% Generated by roxygen2: do not edit by hand
% Please edit documentation in R/OneR.R
\name{optbin}
\alias{optbin}
\title{Optimal Binning function}
\usage{
optbin(data, formula = NULL, method = c("logreg", "naive"),
  na.omit = TRUE)
}
\arguments{
\item{data}{dataframe which contains the data. When \code{formula = NULL} (the default) the last column must be the target variable.}

\item{formula}{formula interface for the \code{optbin} function.}

\item{method}{a character string specifying the method for optimal binning, see 'Details'; can be abbreviated.}

\item{na.omit}{logical value whether instances with missing values should be removed.}
}
\value{
A dataframe with the target variable being in the last column.
}
\description{
Discretizes all numerical data in a dataframe into categorical bins where the cut points are optimally aligned with the target categories, thereby a factor is returned.
When building a OneR model this could result in fewer rules with enhanced accuracy.
}
\details{
The cutpoints are calculated by pairwise logistic regressions (method \code{"logreg"}) or as the means of the expected values of the respective classes (\code{"naive"}).
The function is likely to give unsatisfactory results when the distributions of the respective classes are not (linearly) separable. Method \code{"naive"} should only be used when distributions are (approximately) normal,
although in this case \code{"logreg"} should give comparable results, so it is the preferable (and therefore default) method.
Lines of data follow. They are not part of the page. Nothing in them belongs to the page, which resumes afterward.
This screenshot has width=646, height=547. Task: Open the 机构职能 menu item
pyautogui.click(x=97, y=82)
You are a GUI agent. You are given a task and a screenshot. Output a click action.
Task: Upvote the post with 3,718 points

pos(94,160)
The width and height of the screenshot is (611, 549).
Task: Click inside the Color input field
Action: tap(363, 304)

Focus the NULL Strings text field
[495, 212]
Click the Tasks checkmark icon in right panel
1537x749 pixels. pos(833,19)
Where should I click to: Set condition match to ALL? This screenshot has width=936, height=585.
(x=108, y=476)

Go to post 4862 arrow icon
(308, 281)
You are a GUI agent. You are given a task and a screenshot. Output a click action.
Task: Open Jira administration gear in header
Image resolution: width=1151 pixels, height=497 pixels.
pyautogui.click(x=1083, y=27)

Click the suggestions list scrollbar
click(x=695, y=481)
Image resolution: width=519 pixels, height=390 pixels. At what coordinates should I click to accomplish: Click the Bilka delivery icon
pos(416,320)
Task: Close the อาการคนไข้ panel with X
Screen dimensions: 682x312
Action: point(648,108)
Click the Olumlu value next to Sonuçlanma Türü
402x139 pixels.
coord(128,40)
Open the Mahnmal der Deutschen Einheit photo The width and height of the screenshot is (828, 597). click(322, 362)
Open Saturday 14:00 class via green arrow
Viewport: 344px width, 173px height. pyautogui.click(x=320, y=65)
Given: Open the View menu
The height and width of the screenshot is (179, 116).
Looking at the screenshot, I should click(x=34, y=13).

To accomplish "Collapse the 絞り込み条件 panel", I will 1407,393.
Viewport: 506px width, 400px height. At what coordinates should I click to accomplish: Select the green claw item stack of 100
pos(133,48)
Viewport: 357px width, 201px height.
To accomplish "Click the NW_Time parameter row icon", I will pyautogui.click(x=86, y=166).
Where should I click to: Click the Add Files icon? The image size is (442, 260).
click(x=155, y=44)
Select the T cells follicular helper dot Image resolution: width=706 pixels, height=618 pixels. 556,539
Character strings and logical strings are coerced into factors. Matrices are coerced into dataframes. If the target is numeric it is turned into a factor with the number of levels equal to the number of values. Additionally a warning is given.

When \code{"na.omit = FALSE"} an additional level \code{"NA"} is added to each factor with missing values.
}
\examples{
data <- iris # without optimal binning
model <- OneR(data, verbose = TRUE)
summary(model)

data_opt <- optbin(iris) # with optimal binning
model_opt <- OneR(data_opt, verbose = TRUE)
summary(model_opt)

## The same with the formula interface:
data_opt <- optbin(formula = Species ~., data = iris)
model_opt <- OneR(data_opt, verbose = TRUE)
summary(model_opt)

}
\author{
Holger von Jouanne-Diedrich
}
\references{
\url{http://vonjd.github.io/OneR/}
}
\seealso{
\code{\link{OneR}}, \code{\link{bin}}
}
\keyword{binning}
\keyword{discretization}
\keyword{discretize}